*WHAT YOU NEED TO DO*:
Your response to the data below should hold nothing except the lines from the one containing "You are a computer-use" down to the one containing "Task: Click the Brightness slider handle", reproduced exactly and without pictures.

*THE INPUT*:
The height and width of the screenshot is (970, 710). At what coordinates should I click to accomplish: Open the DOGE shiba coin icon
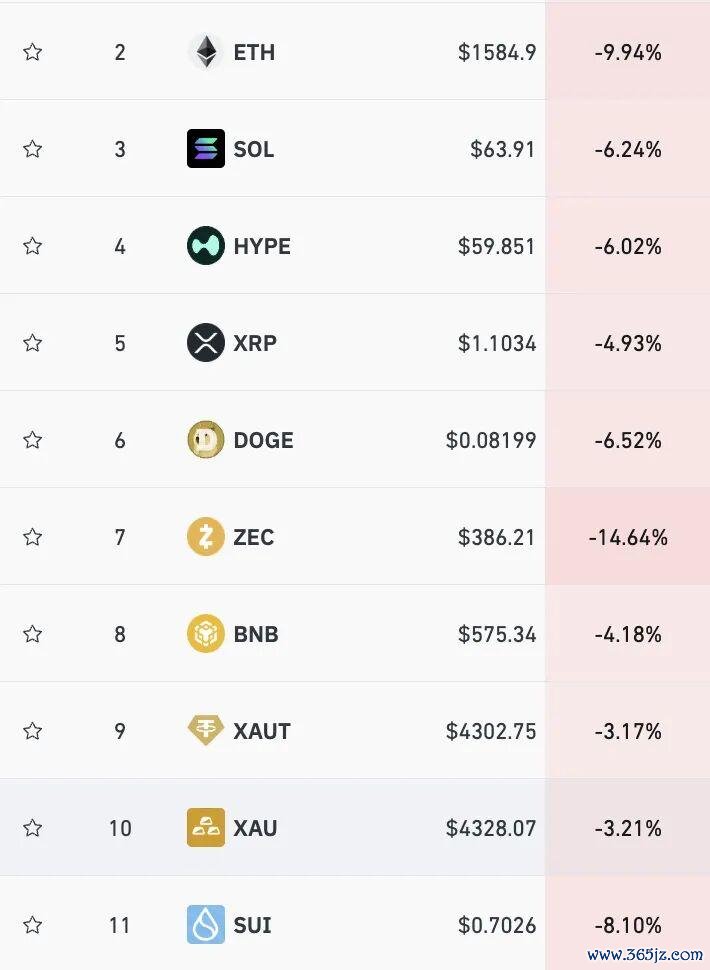point(206,440)
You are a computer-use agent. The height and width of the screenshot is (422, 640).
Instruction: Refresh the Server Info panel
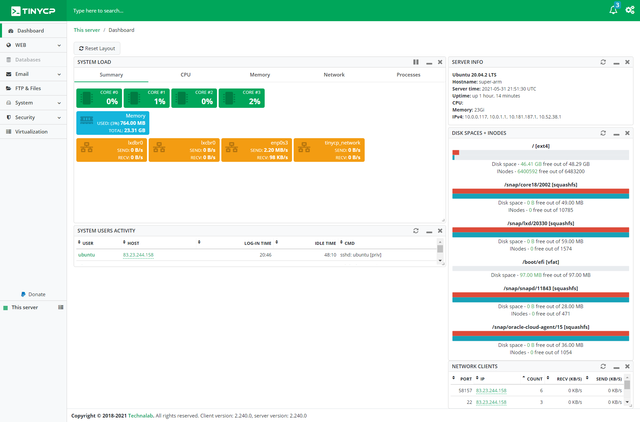click(603, 62)
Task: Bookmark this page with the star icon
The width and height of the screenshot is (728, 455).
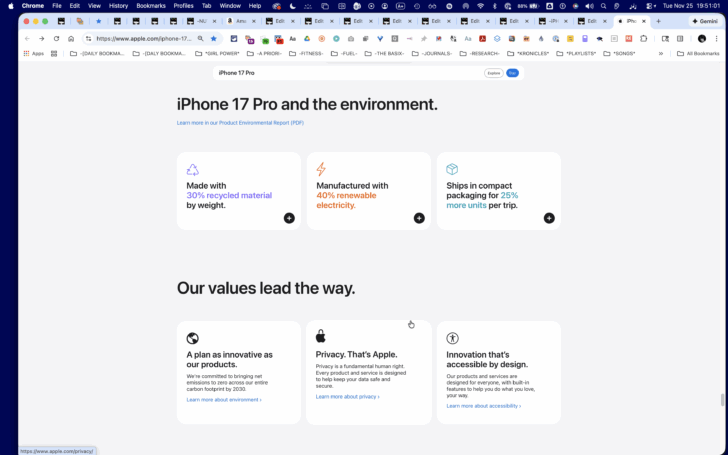Action: pyautogui.click(x=214, y=39)
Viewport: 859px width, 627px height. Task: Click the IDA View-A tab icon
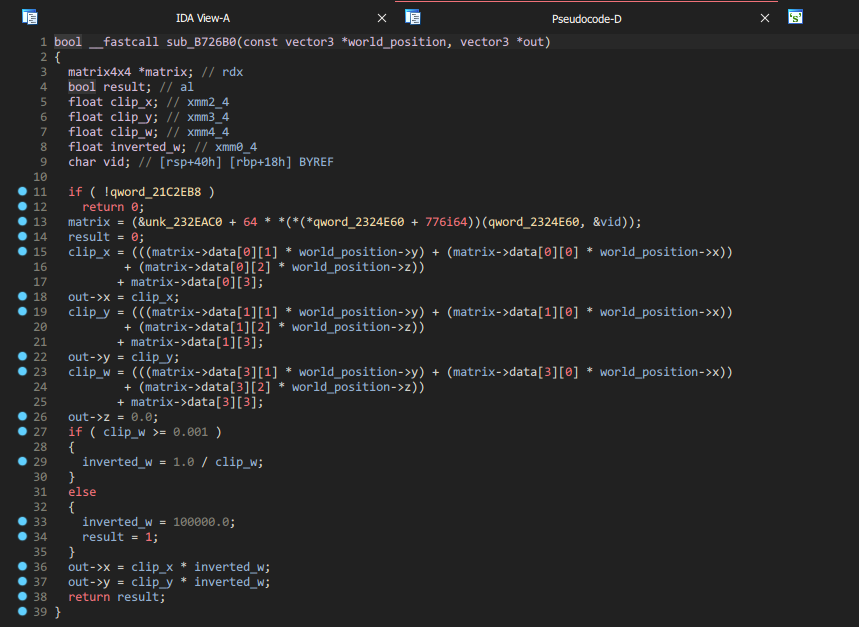(x=30, y=17)
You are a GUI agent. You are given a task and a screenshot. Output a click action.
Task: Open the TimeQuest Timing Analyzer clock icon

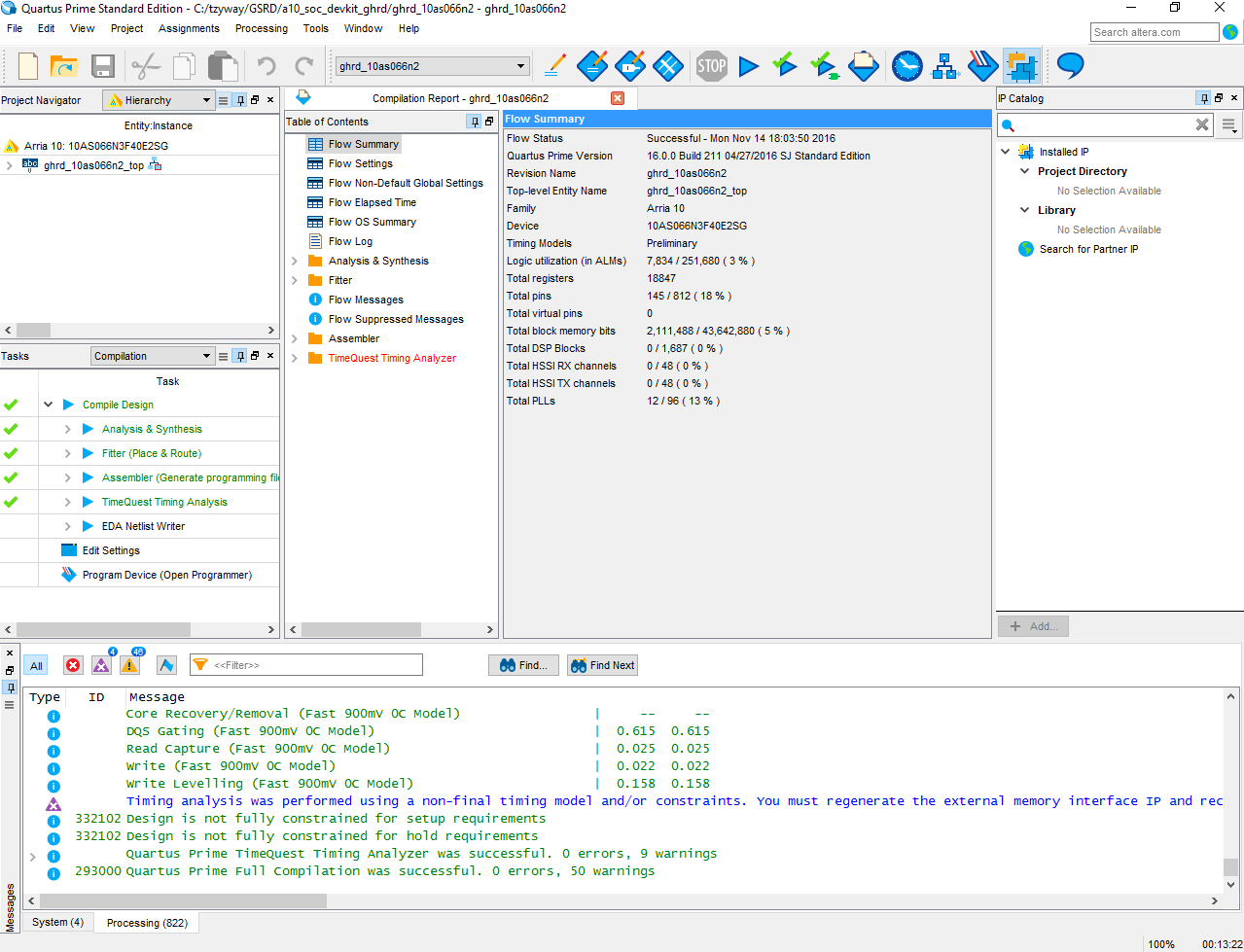click(x=906, y=66)
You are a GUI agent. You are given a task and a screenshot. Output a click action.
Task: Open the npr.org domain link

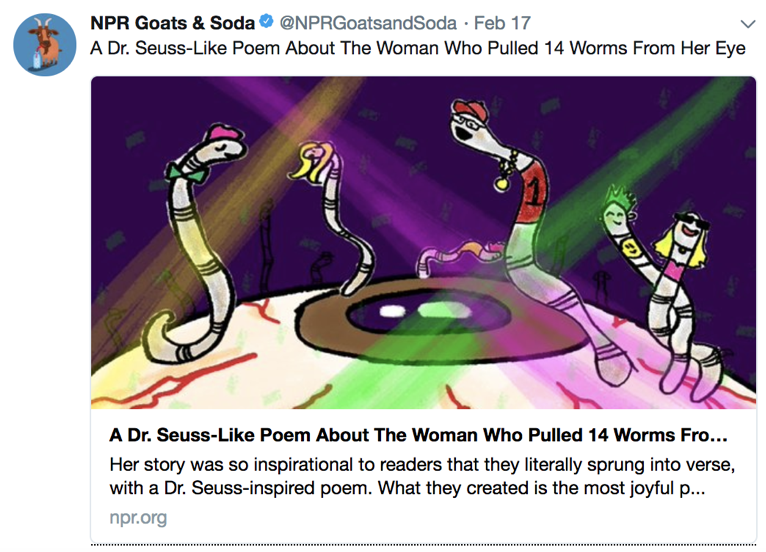tap(138, 518)
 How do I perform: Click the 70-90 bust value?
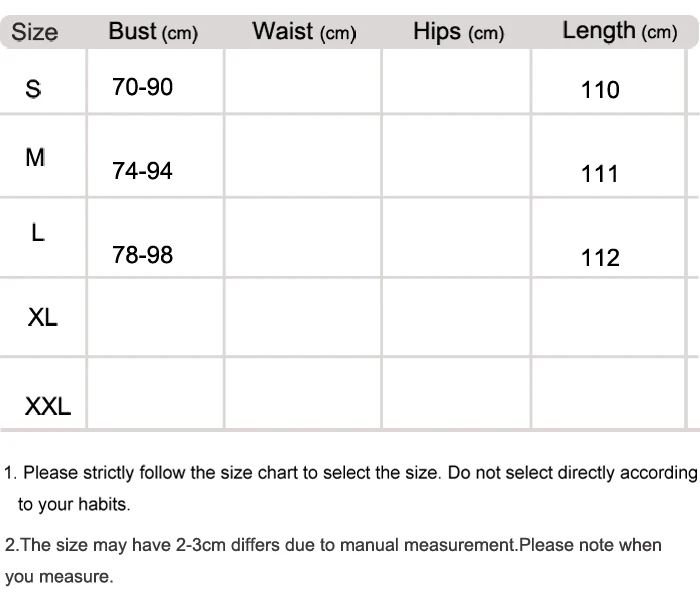tap(142, 87)
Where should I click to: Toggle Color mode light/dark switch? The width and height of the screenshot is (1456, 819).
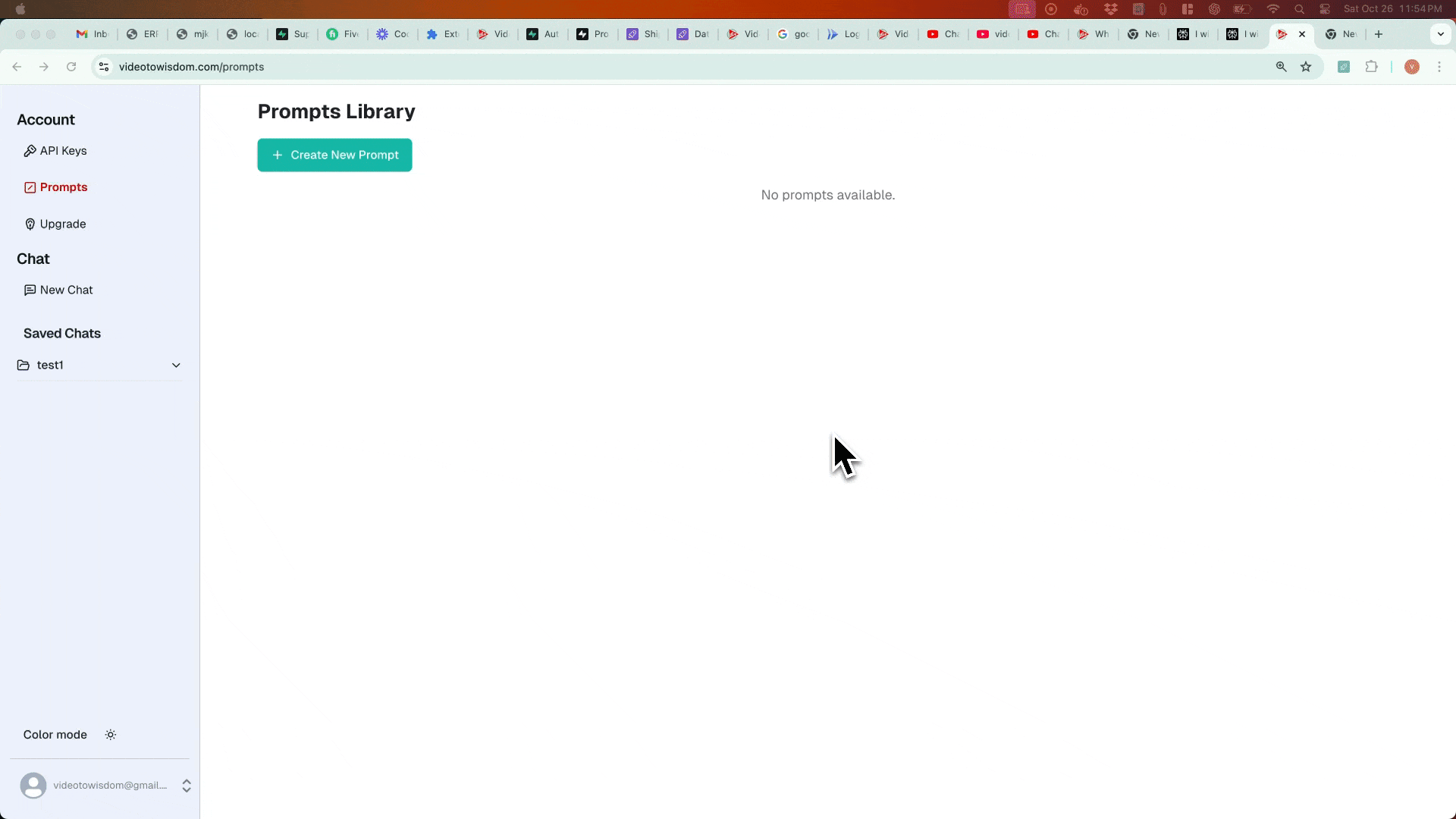click(x=111, y=734)
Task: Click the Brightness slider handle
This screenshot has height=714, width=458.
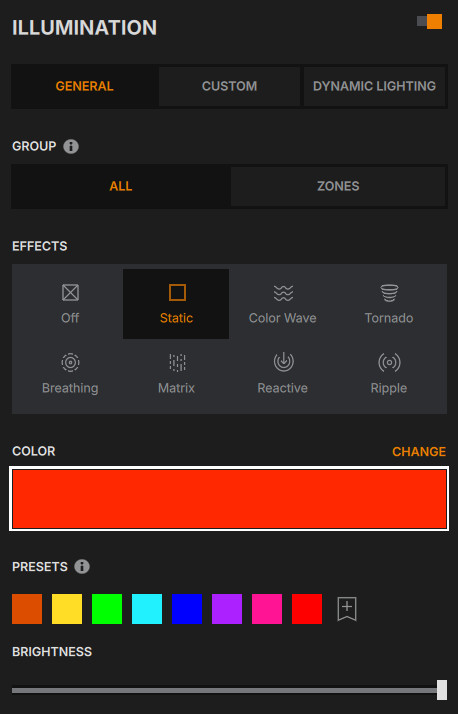Action: tap(442, 690)
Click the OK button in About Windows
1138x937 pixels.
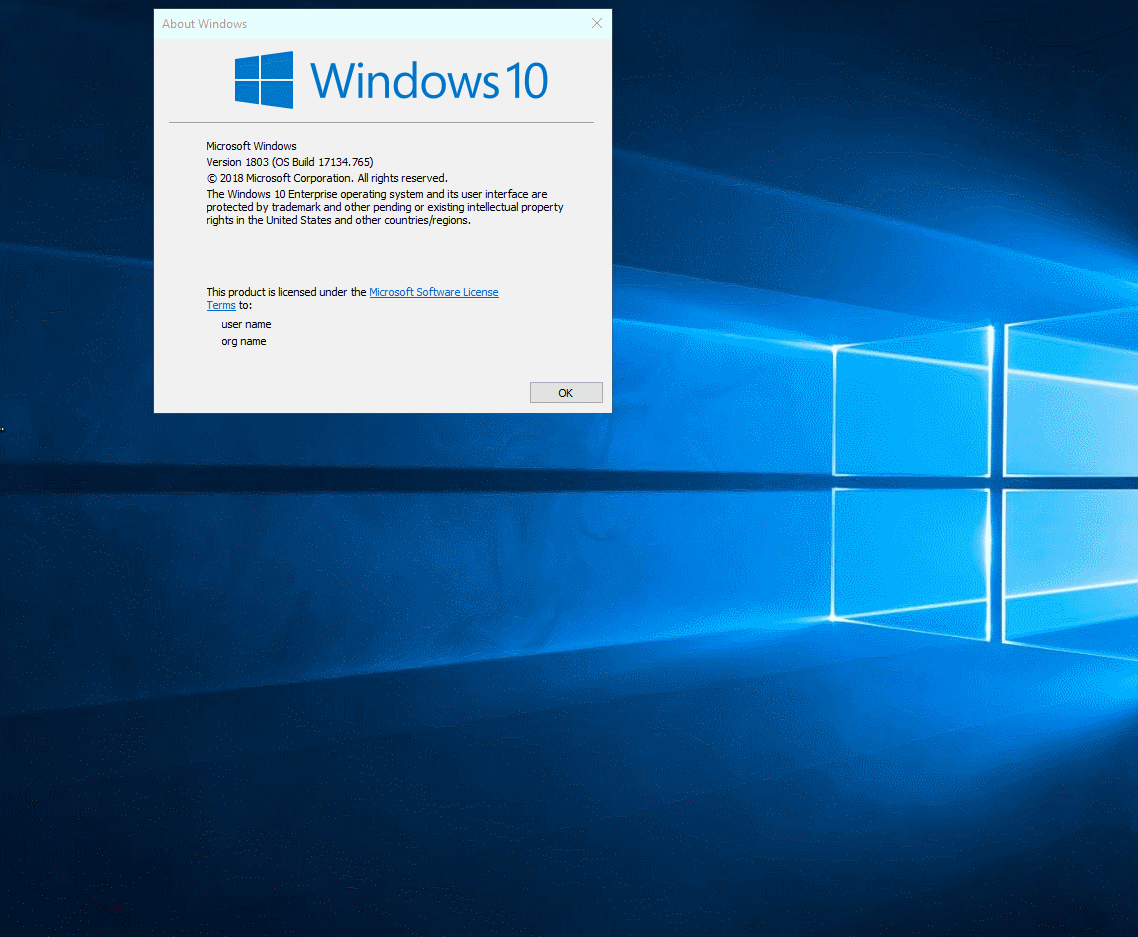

*COMPLETED EXERCISE*:
You are a computer-use agent. The height and width of the screenshot is (422, 640).
Instruction: Refresh the Server Info panel
click(603, 62)
Task: Bookmark this page with the star icon
The width and height of the screenshot is (728, 455).
Action: pyautogui.click(x=214, y=39)
Viewport: 859px width, 627px height. Task: Click the IDA View-A tab icon
(x=30, y=17)
You are a GUI agent. You are given a task and a screenshot. Output a click action.
Task: Open the TimeQuest Timing Analyzer clock icon

click(x=906, y=66)
You are a GUI agent. You are given a task and a screenshot. Output a click action.
Task: Open the npr.org domain link

tap(138, 518)
 How do I perform: Click the 70-90 bust value?
tap(142, 87)
Where should I click to: Toggle Color mode light/dark switch? The width and height of the screenshot is (1456, 819).
click(x=111, y=734)
Task: Click the Brightness slider handle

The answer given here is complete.